WORD LISTS

More Animal Adjectives

August 4, 2014
Sometimes that cloud just looks like a mouse, or maybe that car is as big as an elephant! Here are a few more words that you can use to liken anything to animals.

Make sure to check out our first list of Animal Adjectives
porcine
France is counting on China to catapult its bacon into the world's porcine pantheon.
Wall Street Journal (Apr 2, 2014)
caprine
You can also use the word hircine.
Like the chamois, it has a gland below and behind the ear, the secretion of which has a caprine odor.
Various
aquiline
Dressed in his habitual black, he had the same aquiline profile as always, the same irrepressible eyebrows.
New York Times (May 28, 2014)
apian
It quickly became clear that in its basic facts, the novel sticks closely to real-world apian biology and behavior.
Washington Post
avian
The company recorded six avian deaths last year: three eagles, one raven, one crow and one grouse.
US News (Jun 13, 2014)
cervine
It was a magnificent cervine army with white banners, and I shall never look upon its like again.
Sears, George Washington
elephantine
The egg, likewise, is elephantine — a foot long and nearly nine inches in diameter.
Washington Post (Apr 15, 2013)
feline
This word is often used as a noun, meaning simply cat (domestic or big).

* [Provided material]:

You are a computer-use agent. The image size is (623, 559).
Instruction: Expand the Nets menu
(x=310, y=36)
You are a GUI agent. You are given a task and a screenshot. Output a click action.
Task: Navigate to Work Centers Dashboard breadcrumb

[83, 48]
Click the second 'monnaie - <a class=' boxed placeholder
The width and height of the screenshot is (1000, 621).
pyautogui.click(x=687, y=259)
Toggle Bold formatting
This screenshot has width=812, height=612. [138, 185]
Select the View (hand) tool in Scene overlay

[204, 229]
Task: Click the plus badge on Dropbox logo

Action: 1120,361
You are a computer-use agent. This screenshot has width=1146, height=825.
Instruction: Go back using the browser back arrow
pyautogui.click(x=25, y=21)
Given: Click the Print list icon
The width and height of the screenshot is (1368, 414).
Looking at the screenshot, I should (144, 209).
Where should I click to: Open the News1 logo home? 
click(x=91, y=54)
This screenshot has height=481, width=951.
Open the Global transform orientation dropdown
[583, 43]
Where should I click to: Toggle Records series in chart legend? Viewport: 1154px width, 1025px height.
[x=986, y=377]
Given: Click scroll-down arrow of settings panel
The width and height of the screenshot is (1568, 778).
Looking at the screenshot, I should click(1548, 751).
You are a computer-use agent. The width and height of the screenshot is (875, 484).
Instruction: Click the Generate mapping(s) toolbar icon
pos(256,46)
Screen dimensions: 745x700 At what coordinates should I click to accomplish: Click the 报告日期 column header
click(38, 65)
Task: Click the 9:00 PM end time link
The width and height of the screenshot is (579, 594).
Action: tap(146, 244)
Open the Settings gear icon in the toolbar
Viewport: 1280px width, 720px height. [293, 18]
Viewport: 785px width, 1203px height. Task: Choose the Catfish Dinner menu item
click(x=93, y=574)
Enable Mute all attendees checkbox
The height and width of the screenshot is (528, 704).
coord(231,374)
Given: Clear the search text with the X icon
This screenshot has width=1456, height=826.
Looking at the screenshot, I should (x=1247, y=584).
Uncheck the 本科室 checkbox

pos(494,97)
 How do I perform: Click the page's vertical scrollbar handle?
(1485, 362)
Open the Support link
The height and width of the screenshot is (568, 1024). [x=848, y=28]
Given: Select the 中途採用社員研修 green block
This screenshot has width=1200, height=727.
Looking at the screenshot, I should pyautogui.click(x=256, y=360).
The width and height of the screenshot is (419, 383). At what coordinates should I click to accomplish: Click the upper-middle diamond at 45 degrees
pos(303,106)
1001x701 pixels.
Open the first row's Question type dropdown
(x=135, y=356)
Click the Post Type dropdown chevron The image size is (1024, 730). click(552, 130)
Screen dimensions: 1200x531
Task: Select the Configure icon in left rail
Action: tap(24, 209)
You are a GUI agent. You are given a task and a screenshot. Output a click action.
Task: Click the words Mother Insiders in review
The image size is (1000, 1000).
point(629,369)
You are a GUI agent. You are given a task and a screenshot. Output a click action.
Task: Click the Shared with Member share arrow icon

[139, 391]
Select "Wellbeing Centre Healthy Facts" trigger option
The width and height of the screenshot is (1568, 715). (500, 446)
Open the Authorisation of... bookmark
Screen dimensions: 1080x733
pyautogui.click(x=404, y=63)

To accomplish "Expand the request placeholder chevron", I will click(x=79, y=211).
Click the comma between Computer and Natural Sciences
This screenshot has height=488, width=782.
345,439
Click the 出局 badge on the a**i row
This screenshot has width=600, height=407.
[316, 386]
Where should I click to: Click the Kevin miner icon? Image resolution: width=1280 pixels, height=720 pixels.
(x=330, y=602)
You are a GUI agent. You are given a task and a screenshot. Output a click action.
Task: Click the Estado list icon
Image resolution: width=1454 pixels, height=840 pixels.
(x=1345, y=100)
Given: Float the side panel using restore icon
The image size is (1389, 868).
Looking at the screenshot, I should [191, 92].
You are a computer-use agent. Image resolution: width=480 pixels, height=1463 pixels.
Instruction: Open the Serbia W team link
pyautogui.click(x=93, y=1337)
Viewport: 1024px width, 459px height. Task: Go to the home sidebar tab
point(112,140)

* [What this exercise asks]:
a – In the word list of animal adjectives, which alternative word is offered for "caprine"?
b – Continue the animal adjectives word list from its last line.

* [Responses to the exercise]:
a – Hircine.

b –
In a feline manner, he climbed on top of various people in the class as they did poses, testing our stability.
New York Times (Jun 19, 2014)
lupine
Leyzaola is forty-nine, trim and athletic, with a strong, slightly lupine face.
Slate (Jun 23, 2012)
taurine
Taurine, as a noun, also often refers to a chemical occurring naturally in some animals.
He was of choicest pedigree, but the utter strangeness of the scene turned his taurine wits.
Bates, Katharine Lee
murine
You might object that mice and men are not the same and that studying the murine mind is different from studying the human mind.
Scientific American (Jul 26, 2011)
cetacean
This can be a noun too. Alternatively, you could use cetaceous, which is only ever an adjective.
Does that mean it’s more like thrash metal than a love song – perhaps some form of cetacean male bonding?